Distraction osteogenesis
In severe cases of mandibular asymmetry, distraction osteogenesis (Figure 13) can be used to differentially increase the length of the mandibular ramus and body. This is the preferred method of choice for patients with syndromes who require larger advancements of 10 mm or more, owing to improved functional and aesthetic results.22
Secondary surgical procedures
Secondary surgical procedures may be necessary to address skeletal deficiencies or excess, through augmentation or reduction surgery. For example, recontouring the lower mandibular border helps compensate for the excess vertical growth seen in hemi-mandibular hyperplasia. A sliding genioplasty may be performed to reposition the chin point.23 Alternatively, overlay alloplastic implants can be used. Soft tissue deficiencies can be disguised by Coleman fat transfer (if mild), or a free flap transfer (for larger defects).
Stability and retention
Following treatment, the retention phase aims to stabilize the corrected jaw relationships.

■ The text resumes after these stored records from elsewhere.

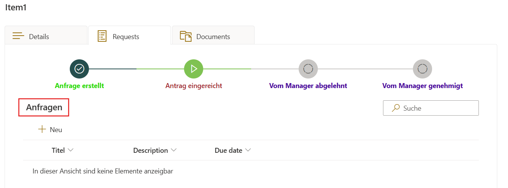Select the Vom Manager genehmigt label

pos(423,86)
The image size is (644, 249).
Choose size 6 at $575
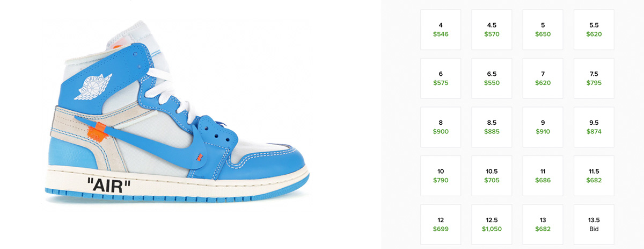pos(441,79)

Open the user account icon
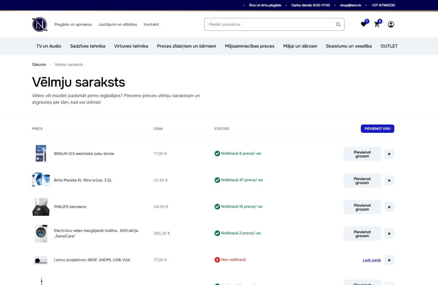[x=391, y=24]
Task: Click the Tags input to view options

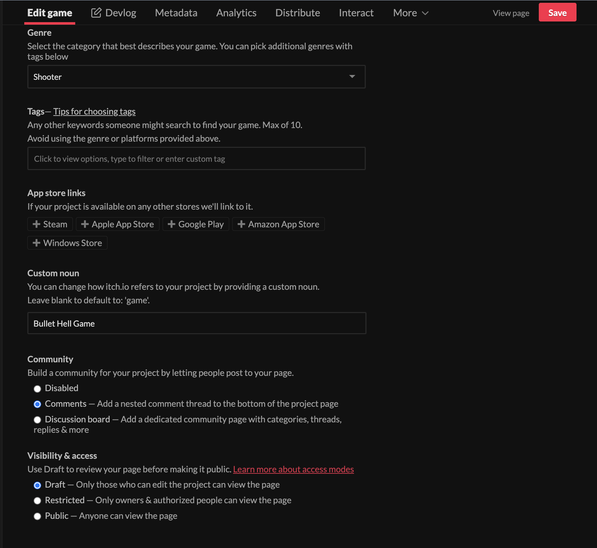Action: (196, 159)
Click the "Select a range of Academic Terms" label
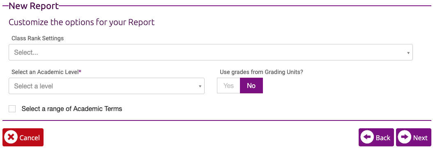The image size is (433, 155). click(72, 109)
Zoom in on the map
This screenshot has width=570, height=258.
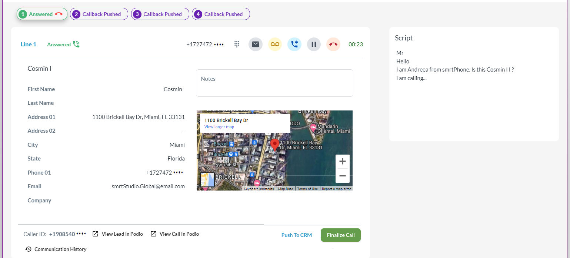pyautogui.click(x=342, y=162)
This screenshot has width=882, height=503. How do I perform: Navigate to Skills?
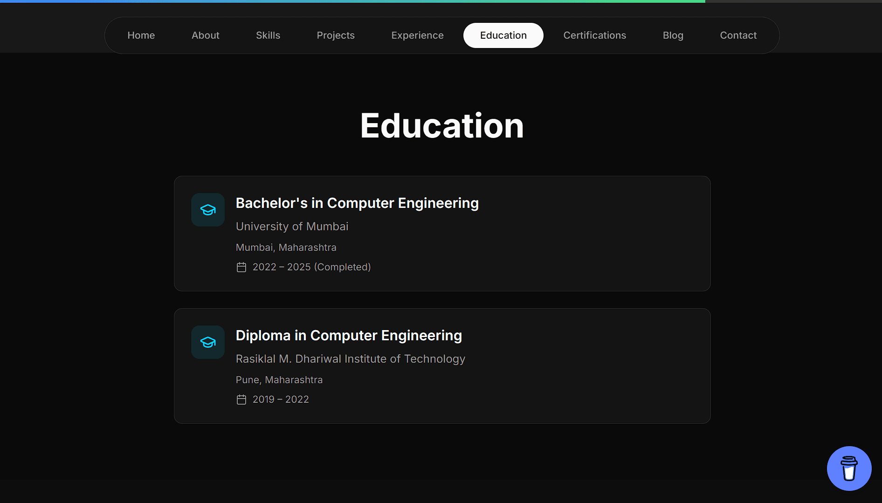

Good intercuspation post-surgery can help to improve post-operative stability. A hierarchy of surgical stability in orthognathic surgery has been established and mandibular surgical movements are generally considered to be stable.24 The surgical procedures deemed highly unstable include maxillary expansion, downwards movement of the maxilla,24 and clockwise rotation of the mandible with bicortical screw rigid internal fixation in the sagittal direction.25 Vertical extension of the ramus, which may be necessary for addressing TMJ pathology or trauma, is also thought to be unstable.26
Conclusions
Accurately diagnosing the aetiology of a skeletal asymmetry is imperative prior to treatment planning. Functional asymmetries caused by an occlusal interference may be treated with orthodontics alone, while skeletal asymmetries may require growth modification or finite surgical correction once growth has ceased. The treatment should address the patient's concerns and achieve a functional and aesthetic outcome.